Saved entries
● ● ●
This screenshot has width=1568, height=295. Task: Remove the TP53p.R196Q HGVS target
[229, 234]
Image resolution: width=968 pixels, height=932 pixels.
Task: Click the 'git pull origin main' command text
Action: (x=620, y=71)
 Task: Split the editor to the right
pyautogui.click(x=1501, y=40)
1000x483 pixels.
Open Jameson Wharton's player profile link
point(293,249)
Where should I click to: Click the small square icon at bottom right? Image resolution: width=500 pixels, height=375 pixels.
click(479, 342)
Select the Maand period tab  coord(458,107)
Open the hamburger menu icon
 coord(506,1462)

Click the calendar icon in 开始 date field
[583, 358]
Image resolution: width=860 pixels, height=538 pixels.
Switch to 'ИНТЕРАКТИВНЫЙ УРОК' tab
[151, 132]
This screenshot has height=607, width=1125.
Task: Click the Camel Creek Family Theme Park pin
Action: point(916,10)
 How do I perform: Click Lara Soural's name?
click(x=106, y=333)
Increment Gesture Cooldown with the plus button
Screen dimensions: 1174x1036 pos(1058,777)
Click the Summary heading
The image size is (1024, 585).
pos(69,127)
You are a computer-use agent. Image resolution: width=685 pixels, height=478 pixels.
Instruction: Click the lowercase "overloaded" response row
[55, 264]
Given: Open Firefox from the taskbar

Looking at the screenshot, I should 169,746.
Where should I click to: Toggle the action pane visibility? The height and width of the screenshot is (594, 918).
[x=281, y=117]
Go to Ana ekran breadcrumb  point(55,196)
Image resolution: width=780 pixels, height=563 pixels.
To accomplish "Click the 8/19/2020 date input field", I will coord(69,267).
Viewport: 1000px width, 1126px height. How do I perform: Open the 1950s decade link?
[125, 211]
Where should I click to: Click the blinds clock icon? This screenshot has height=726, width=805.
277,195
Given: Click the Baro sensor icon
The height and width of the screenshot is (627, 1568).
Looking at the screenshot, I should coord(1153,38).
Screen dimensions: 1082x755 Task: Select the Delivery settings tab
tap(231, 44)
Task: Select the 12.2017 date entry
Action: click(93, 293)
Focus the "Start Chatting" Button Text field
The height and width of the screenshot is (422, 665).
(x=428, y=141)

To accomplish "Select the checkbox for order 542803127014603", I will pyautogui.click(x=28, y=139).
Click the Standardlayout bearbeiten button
● ● ●
Exercise description: Copy every line in the entries above that has the string "accomplish" in it.

Answer box:
To accomplish "Click the 8/19/2020 date input field", I will coord(69,267).
To accomplish "Select the checkbox for order 542803127014603", I will pyautogui.click(x=28, y=139).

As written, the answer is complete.